Das PCOS wurde im Jahre 1990 auf einer Konferenz des National Institutes of Health (NIH) definiert als das Vorhandensein einer chronischen Anovulation (Oligo/Amenorrhoe) in Kombination mit einem klinischen und / oder laborchemischen Hyperandrogenismus, nach Ausschluss anderer Erkrankungen der Hypophyse, der Nebenniere und des Ovars.
Nach dieser Definition finden sich nur bei 75% der Patientinnen die namensgebenden polyzystischen Ovarien. Dem von gynäkologischer Seite berechtigten Einwand, dass der ovariellen Dysfunktion als wichtigem Bestandteil des PCOS mehr Bedeutung beigemessen werden sollte, wird mit der 2003 in Rotterdam vorgestellten neuen Definition einer Konferenz der European Society of Human Reproduction and Embryology (ESHRE) und der American Society for Reproductive Medicine (ASRM) Rechnung getragen.
Nach dieser Definition liegt ein PCOS vor, wenn zwei der folgenden drei Kriterien erfüllt sind:
- Polyzystische Ovarien,
- Oligo- oder Anovulation und
- klinische oder laborchemische Zeichen eines Hyperandrogenismus, nach Ausschluss anderer endokriner Erkrankungen.
Mit der Einführung der Rotterdam Definition wurden zwei neue PCOS-Phänotypen geschaffen. Ein PCOS-Phänotyp mit polyzystischen Ovarien und Zyklusstörung aber ohne Zeichen eines Hyperandrogenismus und ein zweiter Typ mit polyzystischen Ovarien und Hyperandrogenismus aber ohne chronische Anovulation. Die Erschaffung dieser zwei neuen Phänotypen ist zur Zeit Gegenstand kontroverser Diskussionen, da von vielen PCOS-Experten angezweifelt wird, dass sie wirklich einem PCOS entsprechen.
Beide Definitionen stellen das PCOS als heterogenes Krankheitsbild dar. Dementsprechend variabel imponiert das PCOS auch klinisch mit unterschiedlich stark ausgeprägter Akne, Hirsutismus, androgenetischer Alopezie, Adipositas und unerfülltem Kinderwunsch.
Diese Veränderungen im äußeren Erscheinungsbild haben deutliche Auswirkungen auf psychosozialer Ebene mit massiven Einschränkungen in der Lebensqualität, Lebenszufriedenheit und Sexualität betroffener Frauen.
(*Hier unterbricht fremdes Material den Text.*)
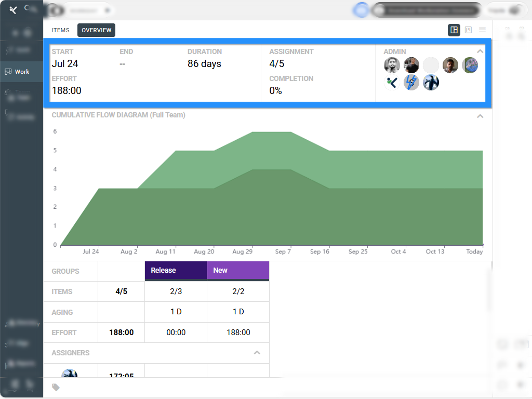Click the assigner avatar in Assigners row
Screen dimensions: 532x399
[x=70, y=374]
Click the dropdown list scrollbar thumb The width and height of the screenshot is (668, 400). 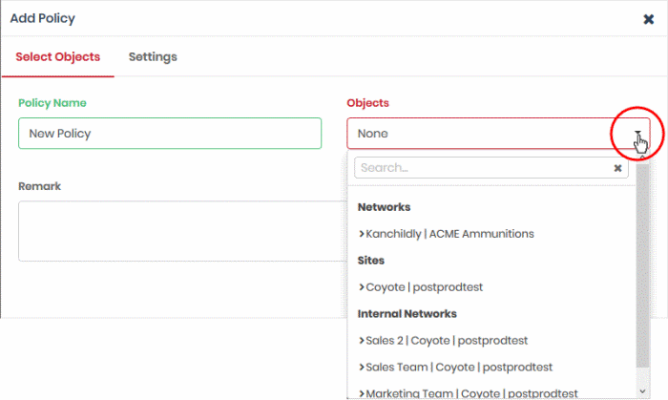[x=642, y=264]
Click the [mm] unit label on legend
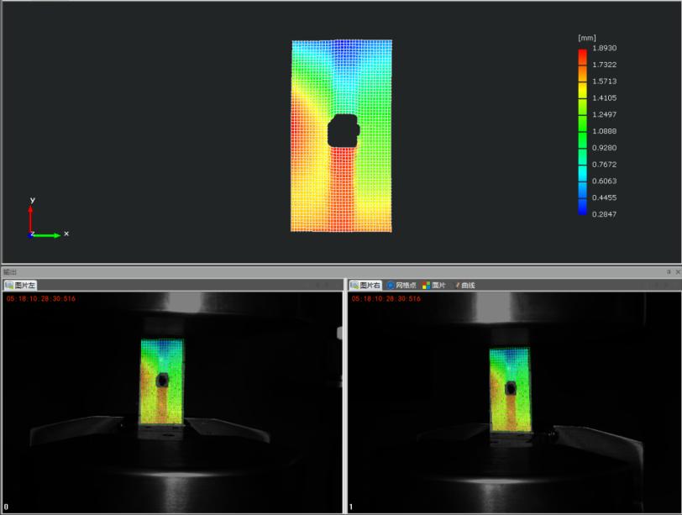Image resolution: width=682 pixels, height=515 pixels. 586,39
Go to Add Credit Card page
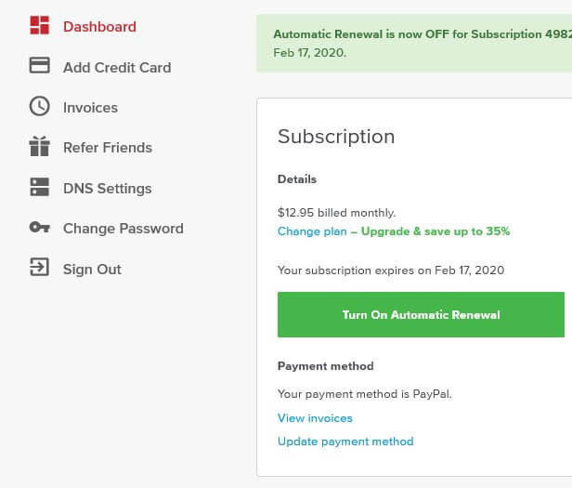Image resolution: width=572 pixels, height=488 pixels. 117,68
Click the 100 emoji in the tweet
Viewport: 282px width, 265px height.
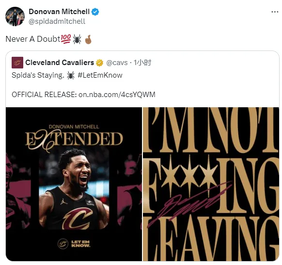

Zusätzlich leiden etwa 70% der PCOS Frauen an Übergewicht und Insulinresistenz, die nicht nur in der Pathogenese des PCOS eine Rolle zu spielen scheinen, sondern wahrscheinlich auch für das erhöhte Risiko eines Typ 2 Diabetes mellitus verantwortlich sind.
Es findet sich beim PCOS bereits in jungen Jahren auch eine erhöhte Prävalenz kardiovaskulärer Risikofaktoren, insbesondere erniedrigte HDL-Cholesterinwerte. Die neuen Kriterien des Metabolischen Syndroms (IDF 2005 modifiziert nach NCEP ATPIII) erfüllen in Deutschland bereits 33.8% der jungen PCOS Patientinnen (Alter Mittel 29 Jahre). Bisher ist jedoch unklar, ob dieses erhöhte Risikoprofil auch zu einer früheren und/oder häufigeren Manifestation kardiovaskulärer Ereignisse führt.